Theater: "Hagel auf Zamfara" - Eine Frau im Feindesland

„Hagel auf Zamfara“ — ein starker Abend ohne plumpe Botschaften.

Krefeld. Am liebsten sind ihr Männer, die sie sich ausgedacht hat. Der reale Gatte trinkt und beschimpft sie, sucht sich fürs Bett eine jüngere — bis er sie eines Nachts doch packt, vergewaltigt und schwängert.

Die namenlose Frau, verhüllt mit dem Tschador und treu im Gebet zu Allah, muss Unsägliches ertragen. Und da sie nicht viel zählt in ihrem Land, ist sie chancenlos, als ihr Mann behauptet, sie sei eine Ehebrecherin. Das Urteil steht fest: Tod durch Steinigung.

Eine Stunde wartet das Publikum in der Fabrik Heeder mit der unschuldigen Frau auf die Vollstreckung der Strafe, schaut zurück auf die heimische Hölle, in eine Rechts- und Gesellschaftsform, deren rigides mittelalterliches Wertesystem wütend macht.

„Die Welt interessiert sich für afrikanische Frauen nur, wenn wir an der Schwelle zum Tod stehen“, sagt Sefi Atta, Autorin von „Hagel auf Zamfara“.

Ihr Stück, uraufgeführt vom Stadttheater, ist ein Beleg für diesen bitteren Satz: Es rüttelt auf und wirkt nach — mehr als gut gemeinte Kampagnen von Menschenrechtlern und kritische Artikel von Journalisten. „The Sentence“ (Die Strafe), wie das Stück im Original treffender heißt, ist pures Theater. Es erzählt in starken Bildern von Menschen, statt plumpe Betroffenheits-Botschaften zu verkünden.

Regisseur Nicholas Monu, Nigerianer wie die Autorin, sperrt seine Heldin in einen Käfig aus hunderten Eisenketten ein und stellt sie mit den Füßen auf die Buchstaben des Gesetzes. Selbstbewusst und nuancenreich spielt Marianne Kittel ihre erste große Rolle in Krefeld, als Frau, die im ewigen Feindesland hart und kalt geworden ist, die ihr Schicksal akzeptiert, obwohl sie es als ungerecht erkennt, deren Sehnsüchte auf herzzerreißende Weise hinter der Verhüllung sichtbar werden.

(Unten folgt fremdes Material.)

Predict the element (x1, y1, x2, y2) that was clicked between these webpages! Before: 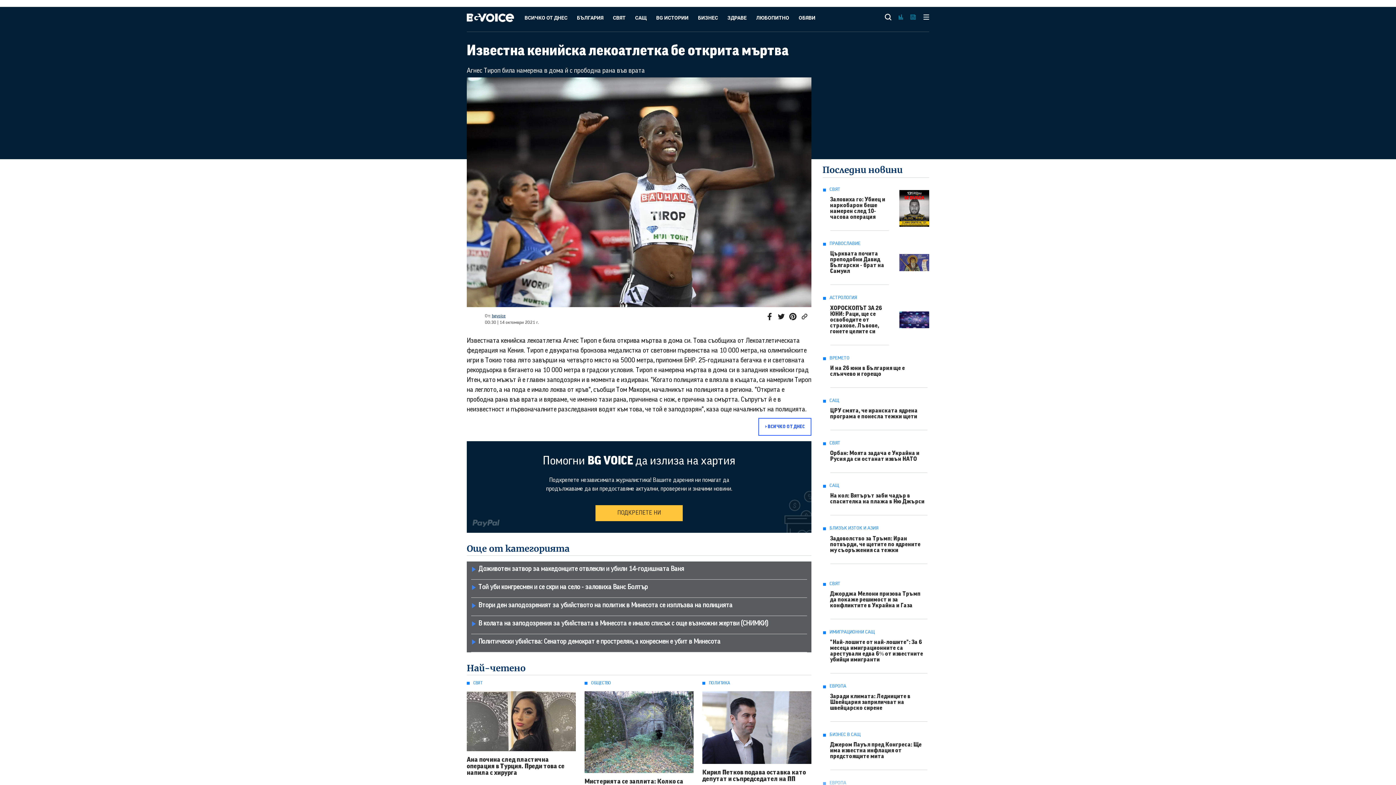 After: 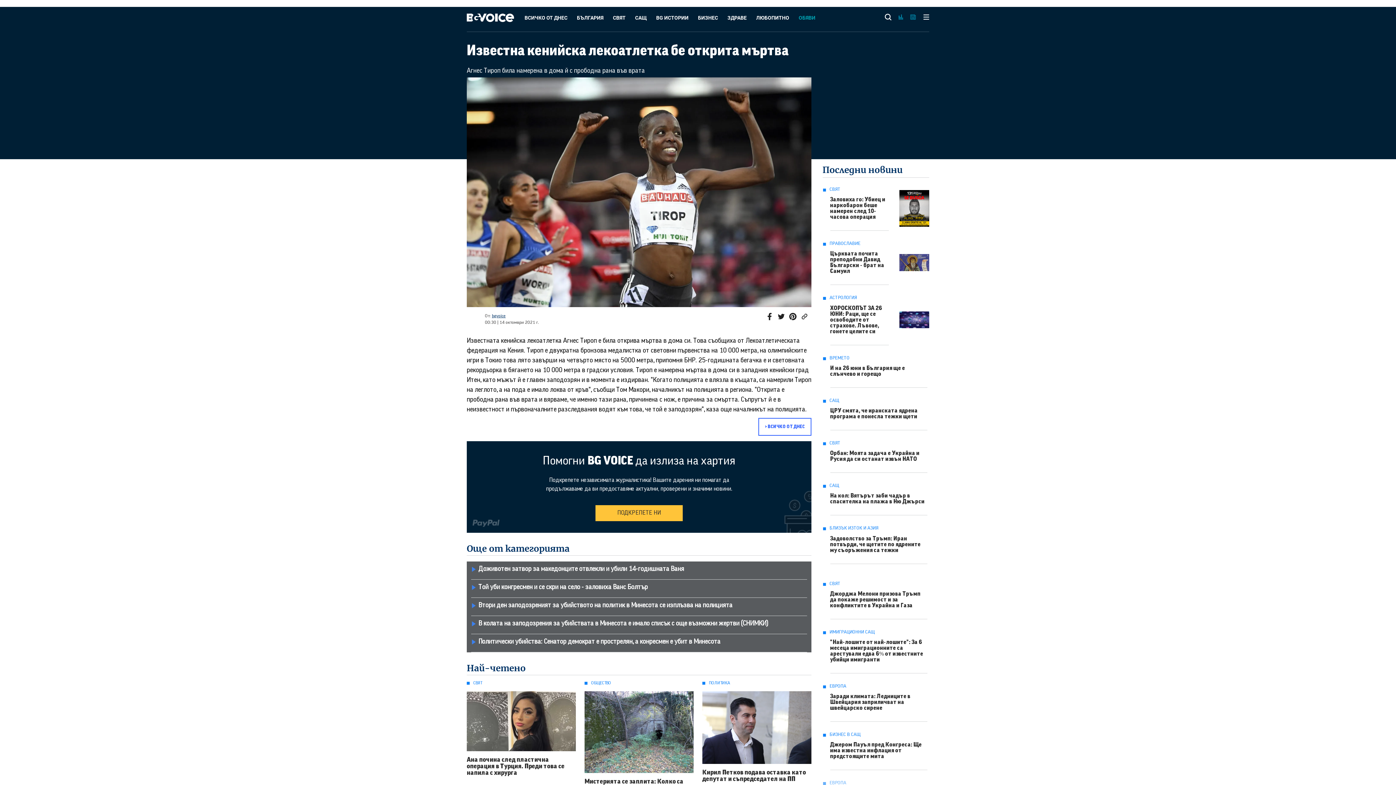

Über ihr thronen ihr Ehemann (Adrian Linke) und seine junge Zweitfrau (Felicitas Breest), die ihm nach drei Töchtern endlich einen Sohn schenkt. Als er zu viel schreit, bringt sie den Säugling um und berichtet es in ausdruckslosem Ton, als sei bloß ein Glas Milch umgekippt. Breest hat als trotziger Teenager im Ehekäfig ganz starke Momente, allein durch ihre wandelbare Stimme, die gar das markerschütternde Babyweinen perfekt imitiert.

Der Tod seines Kindes bricht dem Mann, diesem rastlosen Säufer, das Herz. Er begräbt den Säugling eigenhändig, kalte Erde rieselt in den Zuschauerraum. Linke ist furchterregend in seiner Verzweiflung und Brutalität. Ein fluoreszierender Anzug (Bühne und Kostüme: Frank Hänig) lässt ihn zur Echse werden, die feige die Wände hochkriecht.

Hier wird einmal mehr klar, worum es Sefi Atta geht: Ihr Stück spricht mit fester einprägsamer Stimme nicht gegen den Islam — sondern für die Menschen.